Xavi Domènech compara a Rufián y Montero con dos personajes históricos y les hace gesticular de inmediato
"Nos conocemos desde hace años...".

El exlíder de los Comuns, Xavier Domènech, ha sido el elegido para moderar el acto celebrado en la Universitat Pompeu Fabra (UPF), protagonizado por el portavoz de ERC en el Congreso, Gabriel Rufián, y la exministra de Igualdad, Irene Montero, en el que se tratará sobre el futuro de una izquierda alternativa.
El entorno de Rufián ha señalado a Europa Press que la charla no consistirá en buscar alianzas, sino en lanzar propuestas que ayuden a la izquierda. Durante el inicio del acto, Domènech ha sorprendido a todos cuando ha comparado a cada uno con un personaje histórico, provocando una reacción inmediata en sus gestos faciales.
Primero ha comenzado con Irene Montero, de la que recordaba conocer desde hace varios años. "La definiría como una energía inigualable, para mí es La Pasionaria (Dolores Ibárruri) de la izquierda actual", ha comparado Domènech, provocando que la exministra de Igualdad una sorpresa total, arqueando las cejas y sonriendo. Por su parte, Rufián sonreía y miraba directamente a Montero. El aplauso en la sala ha sido atronador: "¡Bravo!".
"En aquel momento nació una estrella"
Domènech ha destacado la intervención de Montero durante la moción de censura de 2017 a Mariano Rajoy: "Todo el PP esperaba que te hundieras y les destrozaste de una manera tan espectacular que tuvo que salir Mariano Rajoy a responder".
Por otro lado, de Gabriel Rufián ha dicho que tenían, irónicamente, una relación "muy especial", o más bien "enemigos íntimos". Rufián respondía: "Te odiaba, te odiaba mucho, eras muy bueno".

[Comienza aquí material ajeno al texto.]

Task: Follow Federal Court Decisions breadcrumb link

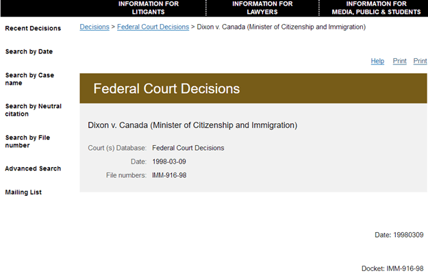Action: [x=153, y=27]
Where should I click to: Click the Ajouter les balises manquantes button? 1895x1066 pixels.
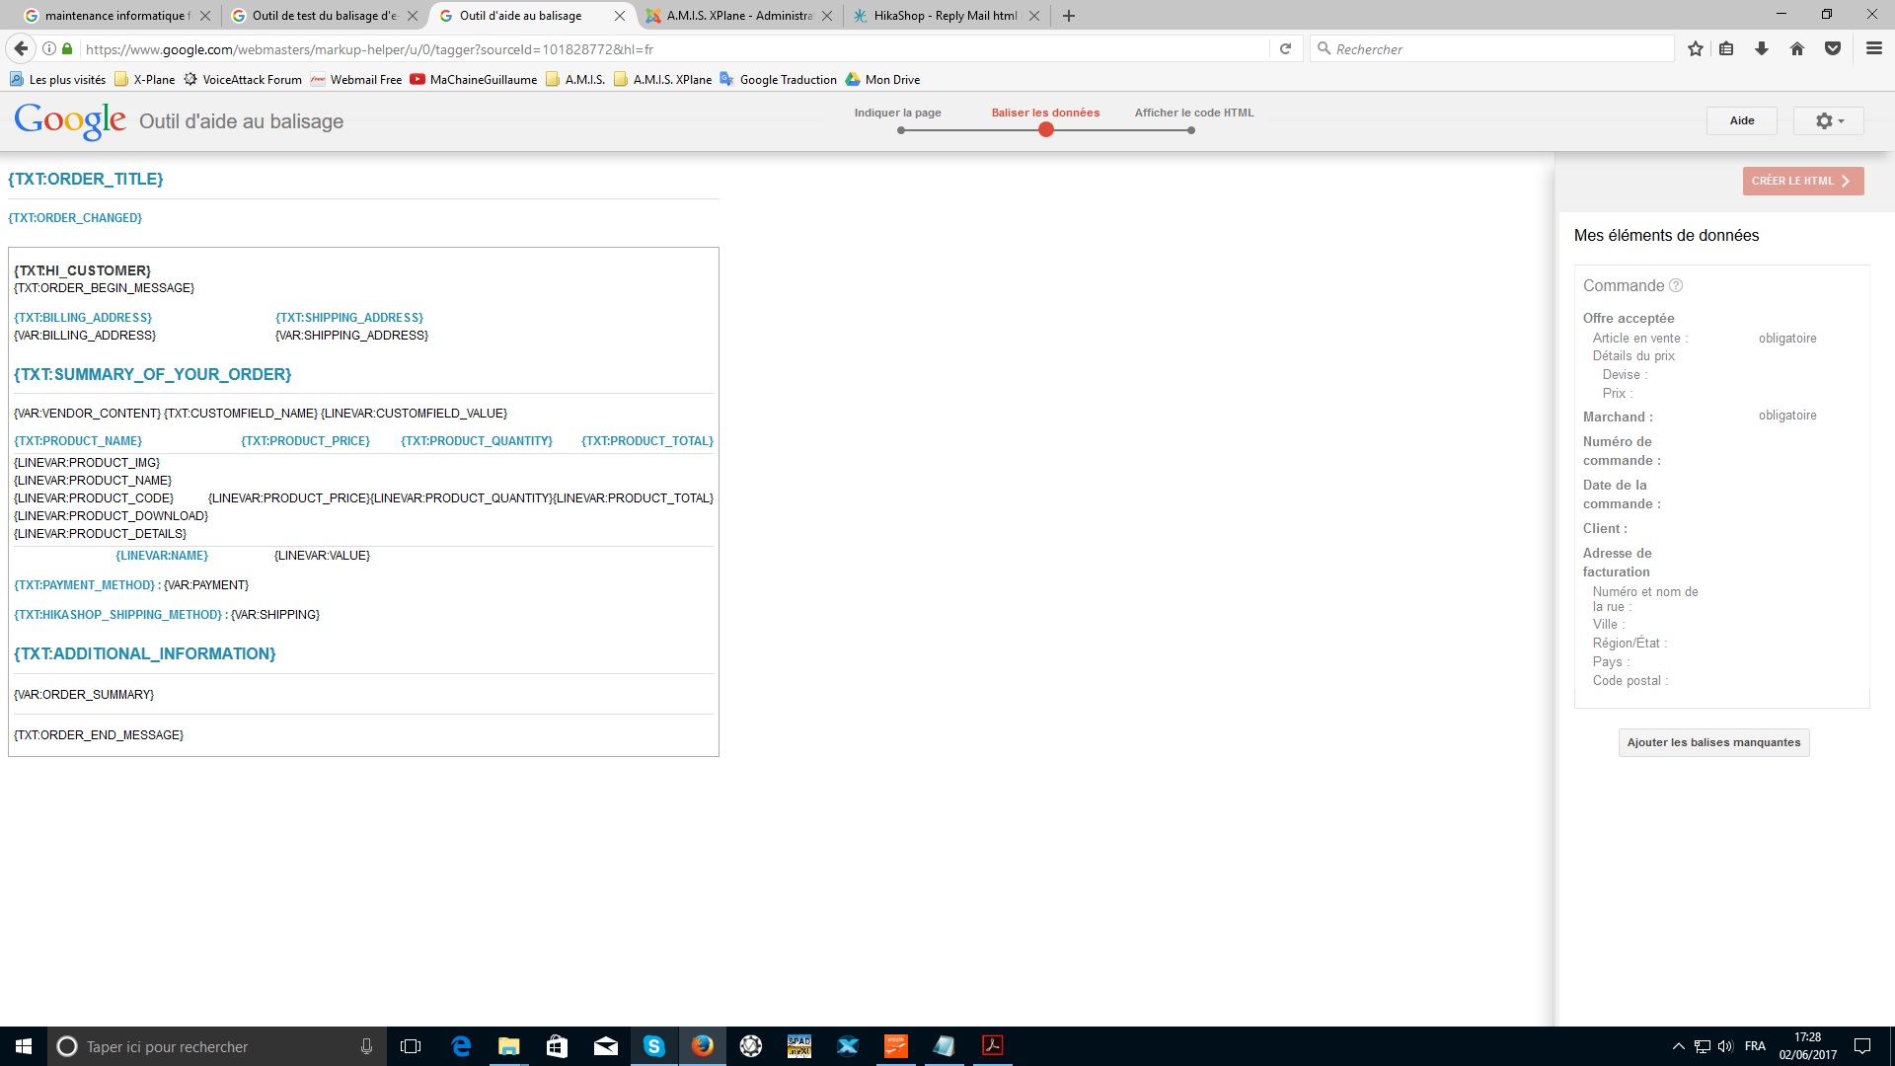tap(1713, 742)
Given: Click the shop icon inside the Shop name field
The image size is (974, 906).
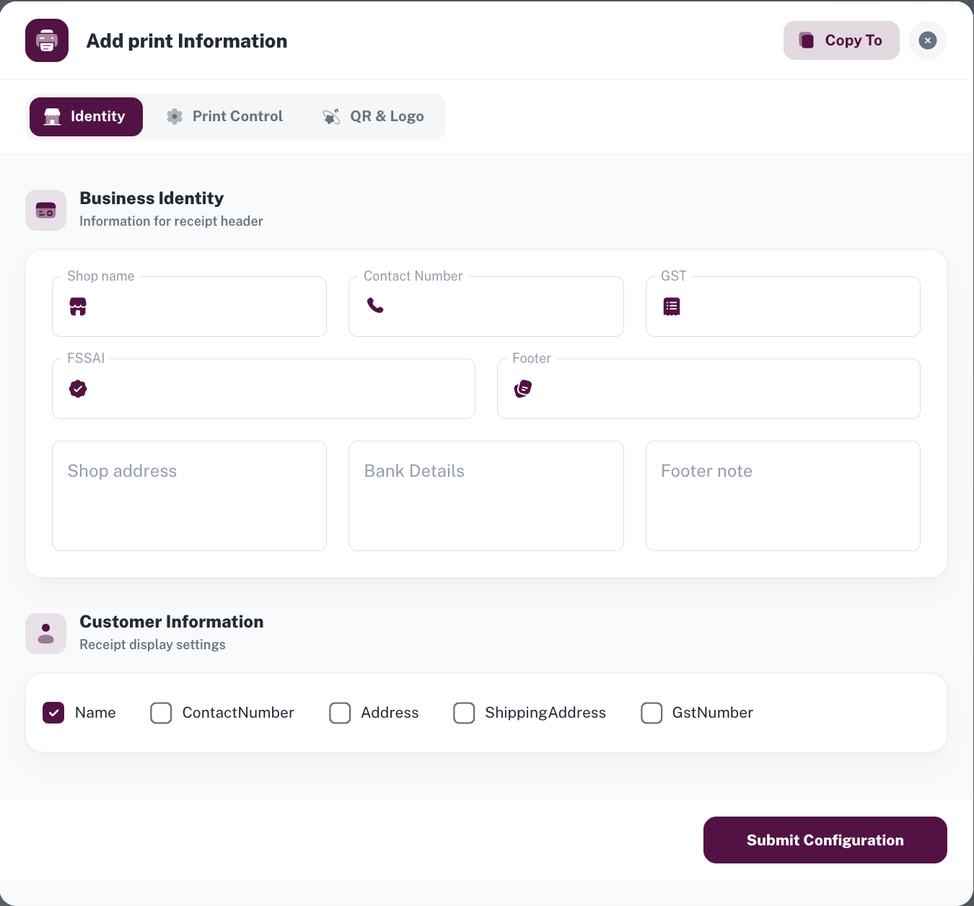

"Es verdad que nos enfrentamos en dos elecciones, nos conocemos desde hace años. No quedaría bien, pero yo diría que es el (Maximilien) Robespierre de la izquierda española y catalana, pero diré lo que sí me parece: el puño de hierro contra la derecha española y la derecha catalana. Sus discursos en el Congreso han estado inigualables", ha pronunciado.
Rufián reaccionaba sonriente y rascándose la parte trasera de la cabeza, antes de que la sala volviera a romper a aplaudir.